:: EXERCISE INPUT ::
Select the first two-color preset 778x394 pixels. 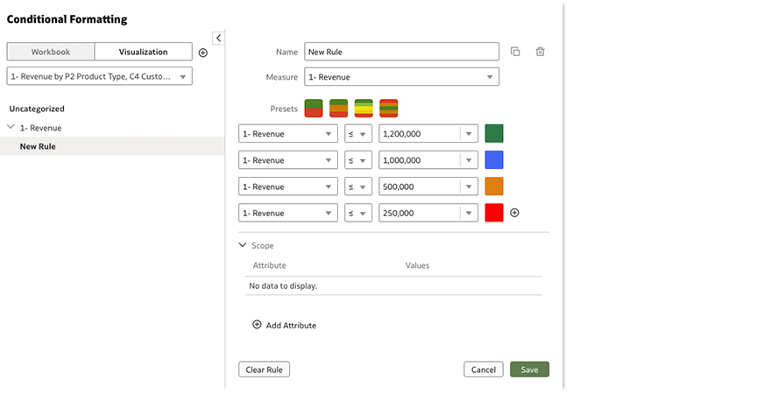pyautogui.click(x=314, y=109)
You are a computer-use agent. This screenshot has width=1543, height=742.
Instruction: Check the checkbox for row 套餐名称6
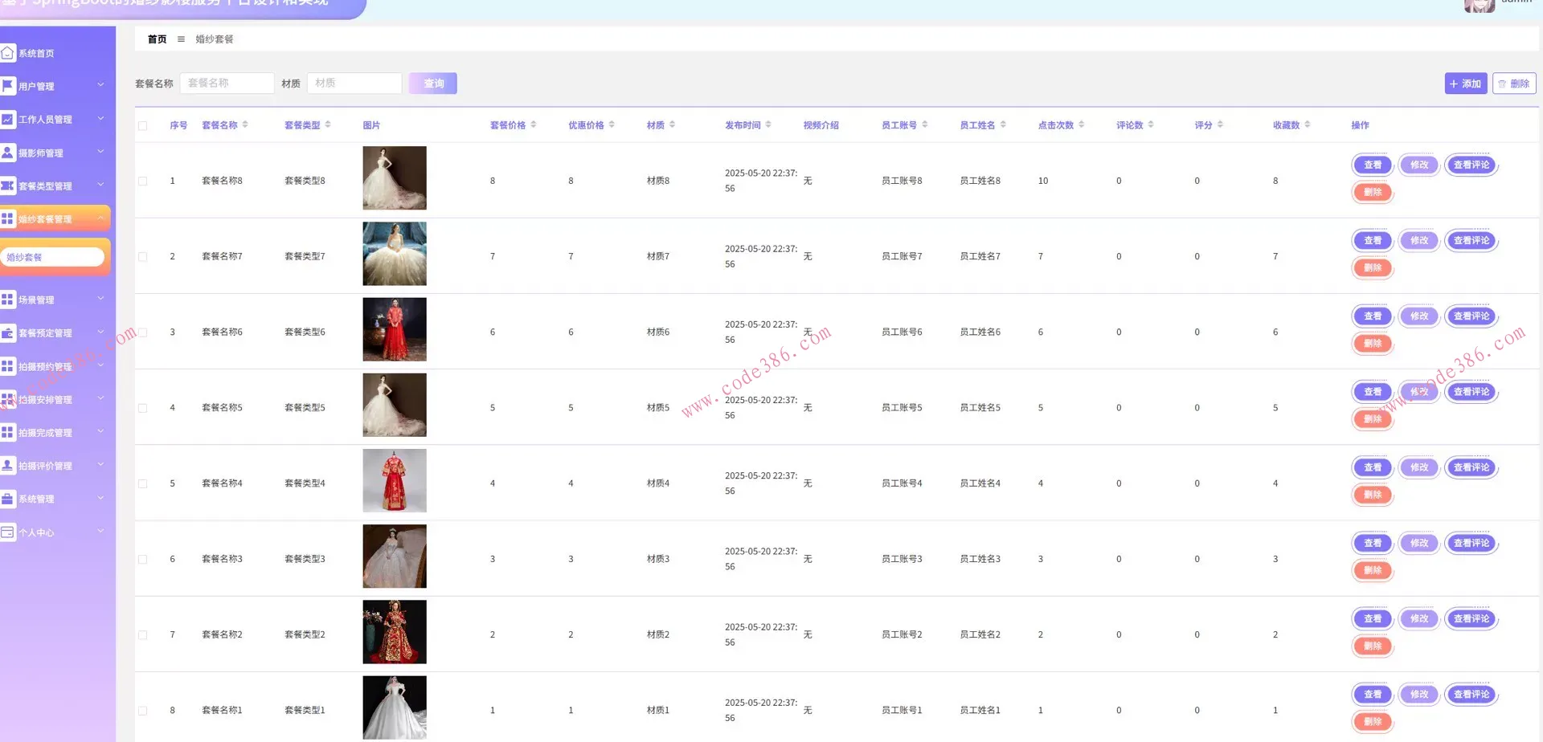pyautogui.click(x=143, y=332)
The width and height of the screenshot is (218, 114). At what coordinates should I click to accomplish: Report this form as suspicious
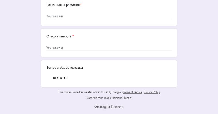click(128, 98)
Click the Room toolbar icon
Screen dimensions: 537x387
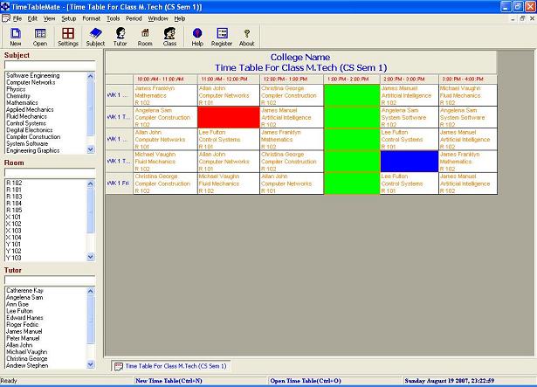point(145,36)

:: TO BE DONE ::
Copy the section of the items above that starts at the line containing "You are a computer-use" and runs through the end of the items, and leave out the pictures.

:: RESULT ::
You are a computer-use agent. This screenshot has width=1543, height=742.
Instruction: Check the checkbox for row 套餐名称6
pyautogui.click(x=143, y=332)
The width and height of the screenshot is (218, 114). At what coordinates should I click to accomplish: Report this form as suspicious
click(128, 98)
Click the Room toolbar icon
Screen dimensions: 537x387
point(145,36)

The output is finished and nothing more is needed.